Comment by Roger — May 30, 2006 @ 12:41 pm
It seems to me that the Court is just going too far with this case. As typical bad facts made bad law. Here the guy is preparing memo(s) that involve some uncomplimentary information perhaps about the police force and possibly the prosecutor’s office, as part of his job in recommending a dismissal. Also he testified apparently for the defense. Now I can see that if you receive an adverse employment action based on performance, you should not be protected under the 1st amendment, from that adverse employement action. However, if this truly was retaliation for what he said in the memos and his adverse testimony, which reflected badly on the petitioners, then he should be protected.
It should not make a difference if it was in a memo to supervisors or to the newspaper. The latter I think would seem more egregious and unacceptable to the employer than the former.
I agree with the dissent that this is just wrong to say if it is within your duties then you’re not protected. It would have been better if they just said that the speech did not implicate the 1st amendment, because the speech was not whistleblowing protected speech, based on the speech not the job, and just leave it there.
I don’t know the facts, but I think this sounds more like wrongful termination, not 1st amendment or whistleblowing. So although the outcome is probably right the opinion’s holding appears to be conservative activism which is not accurately supported by authority or sufficient legal argument.

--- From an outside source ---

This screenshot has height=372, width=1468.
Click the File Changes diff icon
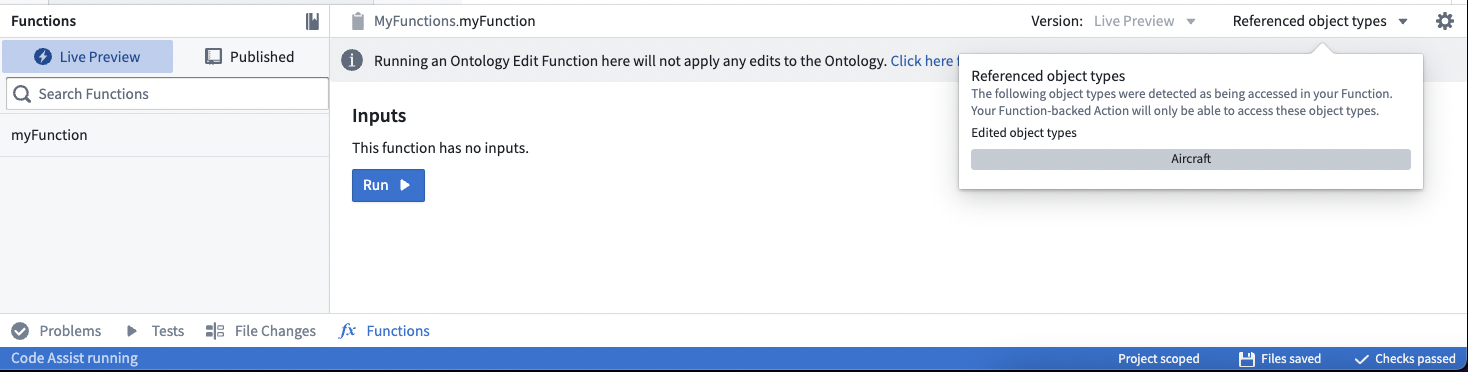point(215,331)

Comment by txexspeedy — May 30, 2006 @ 12:47 pm
The concerns expressed about academics is valid, but a constitutional rule would necessarily be inadequate protection. It would not apply to colleges that are not state-run.
Ideally, stifling conformity in an academic institution would be damaging to its reputation, and government control would not be necessary. Regrettably, even the president of a prestigious university can be run out of town for politically incorrect remarks and the university remains prestigious.
Comment by Kent Scheidegger — May 30, 2006 @ 1:35 pm
Typo: the previous comment should have said “concern” without an “s”.
Comment by Kent Scheidegger — May 30, 2006 @ 1:39 pm
Please ignore my last comment. I misread souter for stevens in your post. Sort of like Scalito I guess.
Comment by valpodogs — May 30, 2006 @ 3:01 pm
A First Amendment rule protecting professor speech against government reprisals would indirectly benefit even professors at private colleges.
This is so even though the First Amendment does not itself restrict discipline by private colleges (since the First Amendment only limits speech restrictions by the government, not by private institutions acting voluntarily), since collective bargaining agreements and other contracts between private colleges and their faculty commonly contain “academic freedom” provisions.
Contractual academic freedom provisions are commonly interpreted as providing at least as much protection as the First Amendment would accord professors at a state college.
For example, in Silva v. University of New Hampshire, 888 F.Supp. 293 (D.N.H. 1994), the court took a fairly expansive view of the First Amendment protection for a professor’s in-class speech.
Then, as an alternative basis for its decision, it also ruled in favor of the professor on his contractual “academic freedom” claim, concluding that his contractual academic-freedom rights under his AAUP agreement were at least as broad as his First Amendment rights.
It is possible that broad interpretations of professors’ contractual rights to academic freedom could survive even a shrinkage of the scope of professors’ constitutional protection under the First Amendment, since the contracts mention academic freedom, whereas the First Amendment does not expressly mention, or protect, academic freedom at all.
But given the ambiguity of what “academic freedom” means even in the contractual setting (where it is shaped by custom and tradition as well as the First Amendment), and the tendency of some judges and arbitrators to treat contractual and constitutional protections as coextensive, a shrinkage of the scope of First Amendment protection may lead to some erosion in the scope of contractual academic freedoms as well.